Sunday, October 08, 2006


What is your current favorite song/album?
I'm predictably obsessed with that London Bridges song. I like to think of the chorus as a rhetorical question for the ages: how come indeed, Fergie. As for albums, right now I'm wearing out my copy of More Adventurous by Rilo Kiley.

What song do you currently hate?
Lips of an Angel by Hinder is the worst song I've heard in years. The first couple times that I heard it on the radio, I didn't realize it was new, I thought it was a crap 80s rock ballad by some Bon Jovi cover band.

What's the next album you're going to buy?
Pieces of the People We Love by the Rapture, Oh No by OK Go, Philadelphia Songs by Denison Witmer, Ta-Dah by the Scissors Sisters, and Sam's Town by the Killers. But I'm going to LimeWire them because I'm a bad person.

What's the best advice ever given to you?
Don't steal music. And anything Greg says is good advice.

What are your nicknames?
Bec. No one really calls me Red. Actually, Tim does.

If you were born a member of the opposite sex, what would your name be?
Apparently my name would've been David.

In the situation above, what would you want your name to be?
Hmm, let's see, I've always been a fan of Who Cares, I Ended Up Being a Girl.

If you had a choice, would you drop your last name?
Drop it like it's hot? Or like I'm Cher?

What heritage does your last name imply?
Utter genericness. Vacant smiles and government mind control.

What's your facial structure like?

What do you think of redheads?
Better red than dead, as Cartman said.

Can you touch your nose with your tongue?
No. Can you bite your elbow?

Toy you always wanted but never got as a child?
I wanted the Barbie pool, a sit and spin, and all the Little Golden Books.

Luke Skywalker or Han Solo?
I always liked Luke and hated Han. He was the original Mr. Big.

Top three celebrities you wanna do?

PROBLEM REQUIREMENTS: Translate this sentence from the questionnaire into Spanish: "Lips of an Angel by Hinder is the worst song I've heard in years." The items that come next are separate material, unrelated to the questionnaire.

RECORDS PROVIDED:

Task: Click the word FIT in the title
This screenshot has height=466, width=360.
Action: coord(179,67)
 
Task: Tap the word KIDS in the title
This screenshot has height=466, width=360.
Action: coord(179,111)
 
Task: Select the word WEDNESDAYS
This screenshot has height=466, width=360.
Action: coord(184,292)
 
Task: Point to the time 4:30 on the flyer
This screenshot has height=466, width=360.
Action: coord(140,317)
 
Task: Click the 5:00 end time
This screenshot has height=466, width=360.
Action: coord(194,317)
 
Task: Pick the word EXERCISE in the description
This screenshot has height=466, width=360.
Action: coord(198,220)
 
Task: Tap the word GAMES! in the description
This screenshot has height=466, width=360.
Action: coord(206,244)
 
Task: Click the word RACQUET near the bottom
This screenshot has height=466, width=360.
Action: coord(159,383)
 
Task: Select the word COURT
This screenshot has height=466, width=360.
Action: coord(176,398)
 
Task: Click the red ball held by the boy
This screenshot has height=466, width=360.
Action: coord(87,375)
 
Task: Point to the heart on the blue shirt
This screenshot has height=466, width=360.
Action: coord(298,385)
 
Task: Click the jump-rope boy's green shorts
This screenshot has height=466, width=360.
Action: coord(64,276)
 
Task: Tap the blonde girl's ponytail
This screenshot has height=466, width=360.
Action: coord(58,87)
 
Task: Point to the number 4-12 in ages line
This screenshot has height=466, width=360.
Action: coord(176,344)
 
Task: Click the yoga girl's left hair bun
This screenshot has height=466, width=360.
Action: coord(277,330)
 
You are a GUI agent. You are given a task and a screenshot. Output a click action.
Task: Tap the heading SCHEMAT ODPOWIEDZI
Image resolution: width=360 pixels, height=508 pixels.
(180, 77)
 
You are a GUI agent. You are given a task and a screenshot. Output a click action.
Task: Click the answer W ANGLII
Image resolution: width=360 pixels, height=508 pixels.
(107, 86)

RIGHT ANSWER: Lips of an Angel de Hinder es la peor canción que he escuchado en años.